Yahoo!天気はフォロワー機能やいいね機能などがなく、投稿も数時間で消えてしまう。
SNSとしては物足りなさを感じてしまうが、だからこそ、数字に振り回されることなく、誰でも気軽に投稿できる世界観がつくられているわけだ。

現代のSNSに見る「殺伐さ」や「過激さ」とは異なる、「癒やし」や「ほっこり」といったユーザー体験が、若年層を中心に受け入れられているのではないだろうか。

「重要なのは『誰が発信したか』ではなく『何を発信したか』で、インフルエンサーかどうかに関係なく、個々のユーザーが独創的な発想で投稿することに価値があると思っています。ユーザーに何かが還元されなくても、単純に『喜ばせたい』という利他的な動機が伝わってくるんです」

現代では、過度な承認欲求や情報過多による“SNS疲れ”が問題視されているが、Yahoo!天気は表向きの発言(A面)ではなく、裏側にある本音(B面)を吐き出せる場を求めるニーズが反映されていると言えるだろう。

「投稿」の本来の目的は天気情報を正確に届けること

若者たちが「Yahoo!天気」をSNSとして利用するワケ。開発側は「あくまで“天気アプリであること”を最優先」
*-*-*
### 課題と演習:
A - 次の(i)〜(iii)の記述が本文の内容と合うかどうかを、それぞれ「はい」か「いいえ」で答え、判断の決め手となる本文の語句をそのまま引用せよ。(i) Yahoo!天気にはフォロワー機能がある。(ii) Yahoo!天気の投稿は数時間で消える。(iii) 「投稿」の本来の目的は、天気情報を正確に届けることである。
B - 本文のうち、「現代のSNSに見る「殺伐さ」」で始まり「映されていると言えるだろう。」まで続く部分を、一字も変えずにもう一度書き出せ。

### 元データ:
*-*-*
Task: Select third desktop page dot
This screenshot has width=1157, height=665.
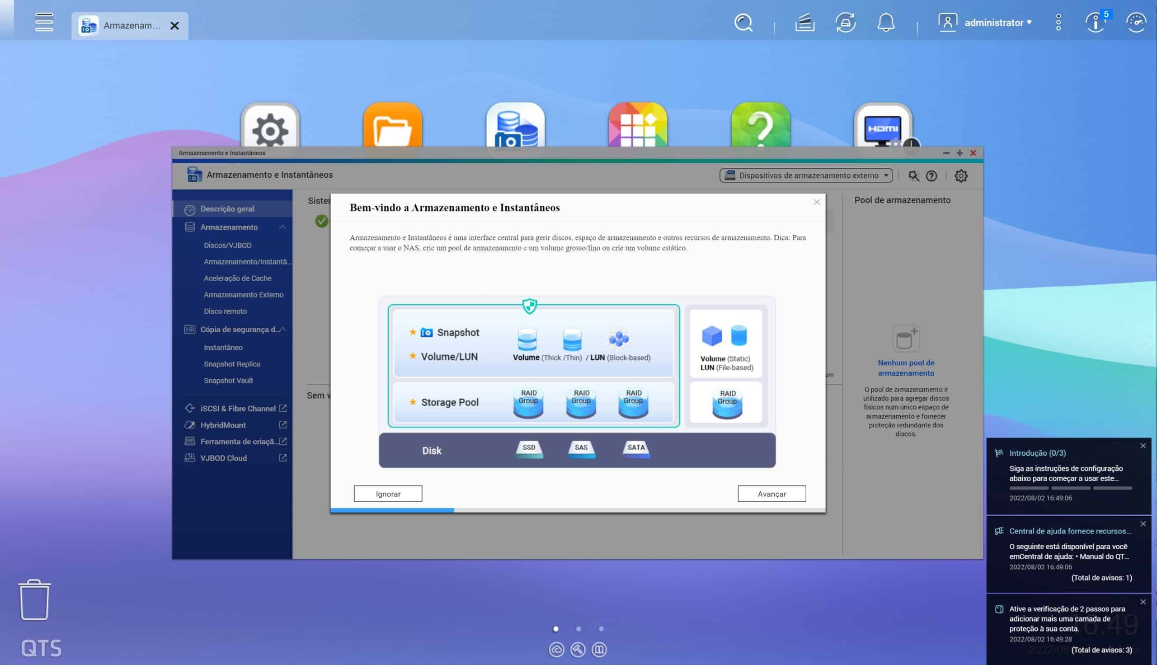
*-*-*
### 課題の解答:
A -
(i) いいえ。「Yahoo!天気はフォロワー機能やいいね機能などがなく」
(ii) はい。「投稿も数時間で消えてしまう」
(iii) はい。「「投稿」の本来の目的は天気情報を正確に届けること」

B -
現代のSNSに見る「殺伐さ」や「過激さ」とは異なる、「癒やし」や「ほっこり」といったユーザー体験が、若年層を中心に受け入れられているのではないだろうか。

「重要なのは『誰が発信したか』ではなく『何を発信したか』で、インフルエンサーかどうかに関係なく、個々のユーザーが独創的な発想で投稿することに価値があると思っています。ユーザーに何かが還元されなくても、単純に『喜ばせたい』という利他的な動機が伝わってくるんです」

現代では、過度な承認欲求や情報過多による“SNS疲れ”が問題視されているが、Yahoo!天気は表向きの発言(A面)ではなく、裏側にある本音(B面)を吐き出せる場を求めるニーズが反映されていると言えるだろう。